I love to read because it transports me into the world full of possibilities (and sometimes it is a wonderful escape - like the movies). When reading fiction, I go on a ride with some amazing characters - I still remember reading The Fountainhead and feeling the sense of helpless desperation of Howard Roark. These days I have picked up the English version of the Bhagwad Gita and feel like a recharged person.

However, I am also a bit torn between the other side of the coin - best expressed in the words of Nida Fazli,

dhoop mein niklo, ghataaon mein naha kar dekho
(go out and soak in the sunlight, bathe in the clouds -
no exact trans for ghata)
zindagi kya hai kitaabon ko hatakar dekho
(to know what is life, move beyond the books)

or like Bagat Kabir said:

Pothi Padh Padh Kar Jag Mua, Pandit Bhayo Na Koye
(
Reading books everyone died, none became any wise)
Dhai Aakhar Prem Ke, Jo Padhe so Pandit Hoye
(
One who reads the word of Love, only becomes wise)

What exactly are we looking to gain from the all the knowledge?
Ever have a conversation with a child - how do children manage to think outside the box and ask questions which can stupefy the best of the minds?

Does the written word suppress the practical knowledge we are all born with? Have we gotten to comfortable with one book or another telling us how to - with a manual here, an Idiot's guide there! Looking for answers in a Life101 type of books.
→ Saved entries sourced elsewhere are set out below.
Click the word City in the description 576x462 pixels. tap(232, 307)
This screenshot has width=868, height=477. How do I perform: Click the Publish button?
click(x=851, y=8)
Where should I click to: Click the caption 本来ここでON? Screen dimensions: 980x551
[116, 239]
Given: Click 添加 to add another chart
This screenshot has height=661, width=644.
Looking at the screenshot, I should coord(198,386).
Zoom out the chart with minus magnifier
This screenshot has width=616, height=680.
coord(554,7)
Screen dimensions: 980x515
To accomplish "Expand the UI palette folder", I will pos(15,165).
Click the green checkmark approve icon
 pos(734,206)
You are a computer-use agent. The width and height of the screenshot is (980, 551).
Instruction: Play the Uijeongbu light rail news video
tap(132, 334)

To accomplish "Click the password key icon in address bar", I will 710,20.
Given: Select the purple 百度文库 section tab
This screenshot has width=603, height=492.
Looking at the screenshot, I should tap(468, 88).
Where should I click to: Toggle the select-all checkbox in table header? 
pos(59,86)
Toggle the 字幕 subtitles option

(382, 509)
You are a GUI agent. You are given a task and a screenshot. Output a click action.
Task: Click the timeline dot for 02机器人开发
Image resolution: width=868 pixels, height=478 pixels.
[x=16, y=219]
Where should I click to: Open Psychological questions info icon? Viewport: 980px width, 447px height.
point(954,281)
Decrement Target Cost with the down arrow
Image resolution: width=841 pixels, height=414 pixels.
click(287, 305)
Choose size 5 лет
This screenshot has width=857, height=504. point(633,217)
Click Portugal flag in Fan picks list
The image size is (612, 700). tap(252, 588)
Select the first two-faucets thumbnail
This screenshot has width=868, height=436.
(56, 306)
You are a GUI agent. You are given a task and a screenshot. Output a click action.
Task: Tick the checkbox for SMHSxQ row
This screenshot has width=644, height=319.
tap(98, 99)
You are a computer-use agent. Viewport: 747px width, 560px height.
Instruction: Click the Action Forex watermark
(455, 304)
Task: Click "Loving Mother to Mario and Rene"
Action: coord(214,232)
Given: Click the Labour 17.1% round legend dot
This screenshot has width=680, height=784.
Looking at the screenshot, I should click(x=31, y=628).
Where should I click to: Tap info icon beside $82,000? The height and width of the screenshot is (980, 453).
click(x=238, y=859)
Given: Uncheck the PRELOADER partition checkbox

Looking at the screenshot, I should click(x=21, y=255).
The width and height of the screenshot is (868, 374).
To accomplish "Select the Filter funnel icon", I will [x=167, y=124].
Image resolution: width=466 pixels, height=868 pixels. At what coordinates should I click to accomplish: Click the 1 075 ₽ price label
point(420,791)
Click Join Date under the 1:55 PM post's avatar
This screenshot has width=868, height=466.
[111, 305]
Osho narrated a story which I am going to attempt to retell here: A woman bought a complicated jar from the market. When she got home, she pulled out the manual which had come with the jar; the manual gave a step-by-step procedure of how to open the jar. While she was busy reading the manual, her servent walked and asked, "what are you reading?". The woman said, "instructions to open the jar". The servent examined it for a few seconds and opened it for her... Osho said that the fear of doing things out of the "ordinary" had not touched this woman - for her there are more possiblities out there; more than one way of doing things!

Reading is great! But reading for knowledge to win some game show is useless. Mere facts are only helpful for so long ... whats more important is - was the reading able to send you into a contemplative mode? Was the text able to become and extension of you rather and a mere jewel on the shelf? And more importantly, was the text worth becoming that extension of you?

I am glad I am reading, the Bhagwad Gita!